Checking the Apple man pages, they show documentation for it on 10.7.4 and for 10.4-intel, so it's been around on the servers for some time. (Also, the man pages still list it as a server-only command. Those may not have been updated yet for Mountain Lion.)
(If you're not already aware of them, Apple has a very full set of man pages online. The framed browsing style is a pain, but the pages are still great for scanning and finding new commands.)
Win32 command line utilities aren't really related to the DOS APIs in any way.
That doesn't make the commands themselves "Unix commands", which would AFAIU, be described under the "Commands and Utilities" portion of the standard:
The document containing these standards is not freely available online, but may be purchased: https://www2.opengroup.org/ogsys/jsp/publications/Publicatio...

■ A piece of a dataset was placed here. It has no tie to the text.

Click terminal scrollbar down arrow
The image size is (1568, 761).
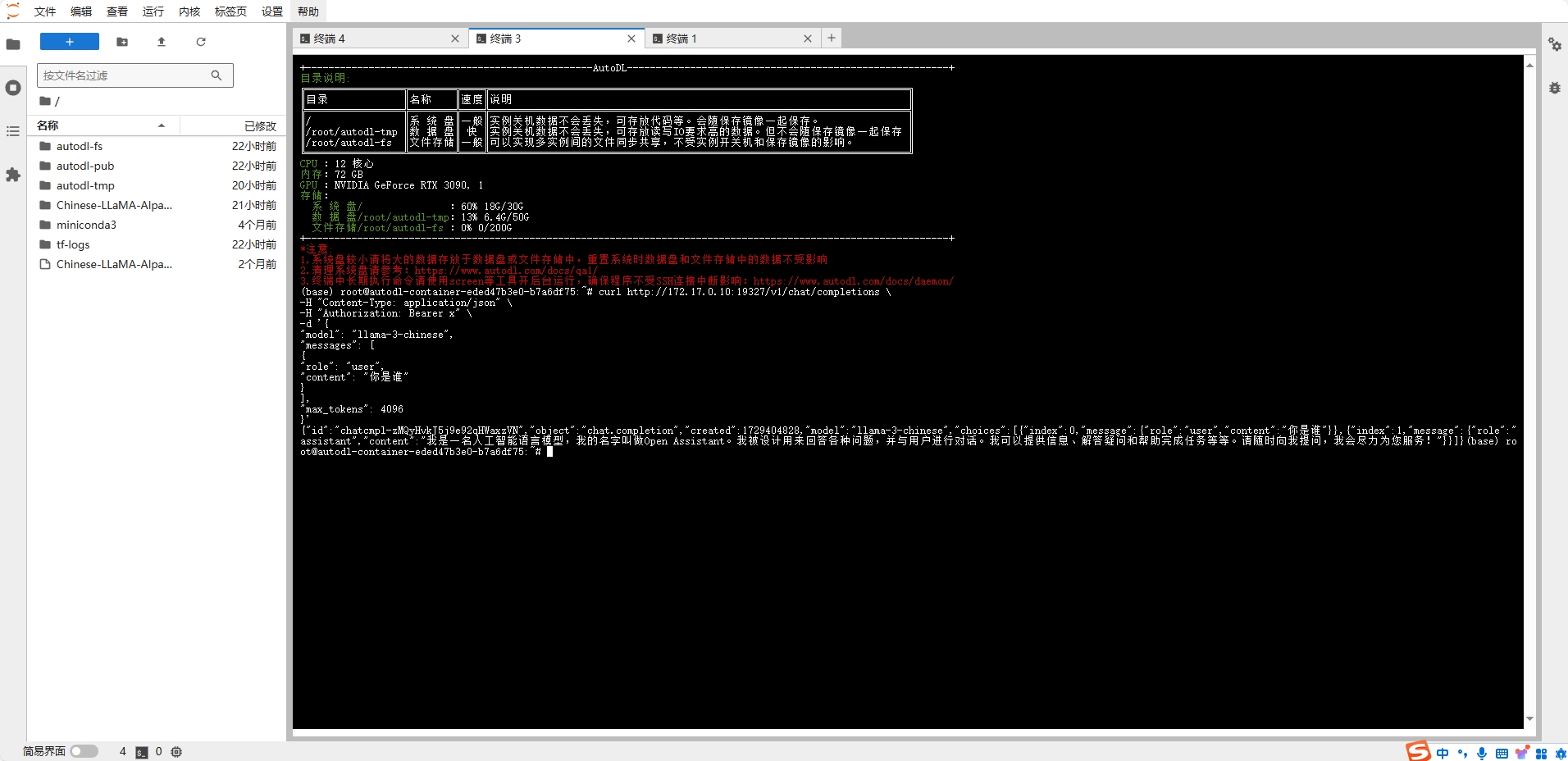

Wikipedia lists a set of IEEE utilities which is pretty brief, and contains a number of largely obsolete standards (SCCS anyone?), comprising of 161 commands:
Or are they just new OSX tools that happen to run from a shell?
But a unix program need not be available for every unix under the sun to still be a unix program.
If my long-windedness can be excused, a pgrep anecdote that I feel must be told: when Mike was originally doing pgrep and pkill, he wanted one to be able to search on every field specified in proc(4), including the wchan (denoted by pr_wchan), an archaic field that was actually a stowaway from Multics (!). Even by Solaris 7, the wchan had no real significance in Unix, and the co-inventor of /proc, Roger Faulkner, flew into an indignant rage that Mike would include it -- and "pgrep -w" quickly disappeared from both Mike's workspace and his PSARC case. Now, Mike and I were also the gatekeepers on Solaris 7, and we both wore pagers (aside: I'm old) that would page us whenever anyone integrated anything into Solaris with the bug synopsis. Sometime after pgrep/pkill integrated into Solaris 7, I decided to screw with Mike a little: he was headed to watch a Boston Celtics playoff game, and I knew he would be away from a machine for a few hours, so I started paging him with fake integrations that I knew would enrage him. The first integration that I fooled him with was someone that he disliked rewriting a command that Mike himself had just taken from the same engineer and himself rewritten -- and I really tweaked him by making the synopsis be that the "error messages could be improved" (trust me that this was a sore point). Now, I wanted the fake integrations to get more and more absurd over the course of the playoff game, so I next paged him with an integration from Roger: "pgrep(1) needs to be able to search on wchan". I was just getting ready to send my next page (after all, I had a couple hours of mischief planned) when Mike suddenly appeared in my office, drenched with sweat, panting "please just tell me the first one was a joke too!" As it turns out, he had taken my first page a little too seriously, had immediately stopped watching the playoff game, got back in his car and was returning to work to "throw [disliked engineer]'s monitor out his office window." When he saw the wchan option to pgrep, he knew that I must be screwing with him, and fortunately stopped at my office before doing anyone (or anything) physical harm. And that's how "pgrep -w" saved a monitor -- if not a life.
The source code of caffeinate(8) is available at http://opensource.apple.com/source/PowerManagement/PowerMana...
Sometimes I leave command line programs running overnight then get annoyed when I find that my Mac went to sleep after an hour because I'd forgotten to adjust the power saving settings.
So running caffeinate -u <my command> will be very handy indeed
Ex: What are all of the python subprocesses started by PID 1234? `pgrep -P 1234 python`
I've been missing it on osx for a long time.